Prioritizing Maladaptive Behaviors Targeted by DBT

DBT strategies are aimed, first and foremost, to reduce suicidal and self-injurious behaviors, which are both especially common among individuals with BPD. When used with patients struggling with substance abuse, maladaptive behaviors are subsequently prioritized based on level of threat to individuals’ safety and quality of life; thus substance use is a close second to suicidal ideation/intent. The goal is to reduce use of substances and then to relieve the discomfort the client experiences in the absence of intoxication (Roes, 2008). Additionally, there are several strategies employed to help patients practice forecasting future struggles, problem-solving in advance of those situations, generating alternative behaviors to practice, and making necessary adjustments to their environment. Researchers are encouraged to conduct further research to better refine and support the relationship between DBT and its use in substance abuse patients.

 

 

References

 

Harley, R., Sprich, S., Safren, S., Jacobo, M., & Fava, M. (2008).
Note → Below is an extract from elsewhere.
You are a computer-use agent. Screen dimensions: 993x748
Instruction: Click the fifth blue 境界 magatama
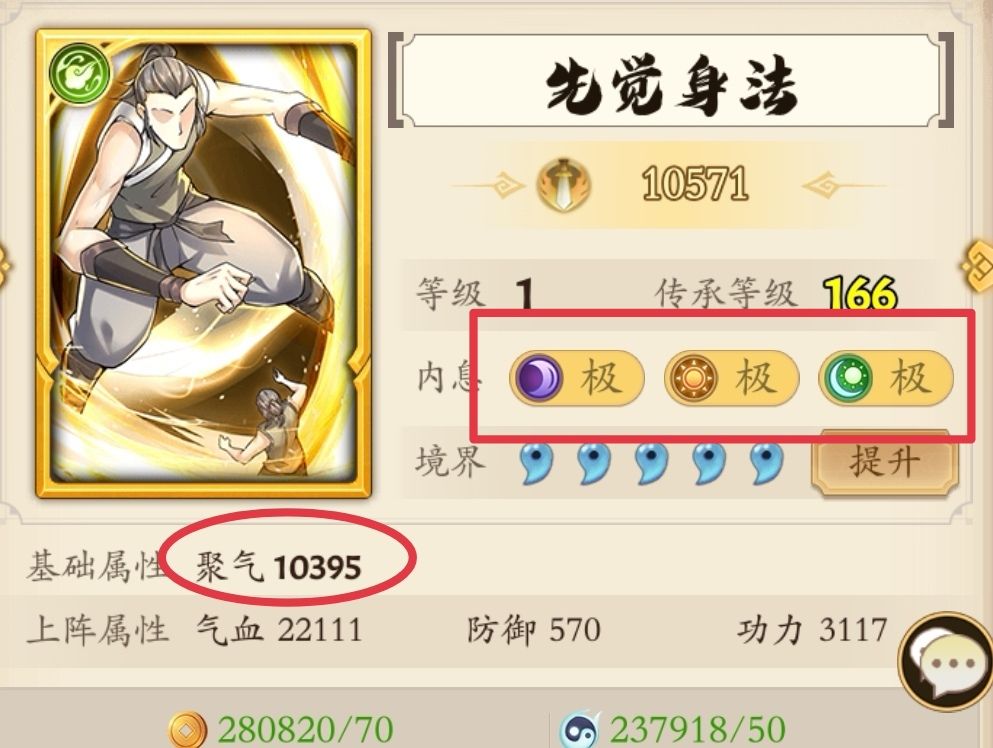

Adaptation of dialectical behavior therapy skills group for treatment-resistant depression. Journal of Nervous and Mental Disorders, 196(2), 136-143.

 

Hesslinger, B., Tebartz van Elst, L., Nyberg, E., Dykierek, P., Richter, H., & Berner, M. (2002). Psychotherapy of attention deficit hyperactivity disorder in adults--a pilot study using a structured skills training program. European Archives of Psychiatry Clinical Neuroscience, 252, 177-184.

 

Neacsiu, A., Rizvi, S., & Linehan, M. (2010). Dialectical Behavior Therapy skills use as a mediator and outcome of treatment for borderline personality disorder. Behavior Research and Therapy, 48, 832-839.

 

Nelson-Gray, R., Keane, S., Hurst, R., Mitchell, J., Warburton, J., & Chok, J. (2006). A modified DBT skills training program for opposition-defiant adolescents: promising preliminary findings. Behavior Research and Therapy, 44, 1811-1820.

 

Rajalin, M., Wickholm-Pethrus, L., Hursti, T., & Jokinen, J. (2009). Dialectical behavior therapy-based skills training for family members of suicide attempters. Archives of Suicide Research, 13, 257-263.

 

Roes, N. (2008) “DBT fits well in addiction treatment.” Addiction Professional Online. www.addictionpro.com.

 

Telch, C., Agras, W., & Linehan, M. (2000). Group dialectical behavior therapy for binge-eating disorder: A preliminary, uncontrolled trial. Behavior Therapy, 31, 569-582.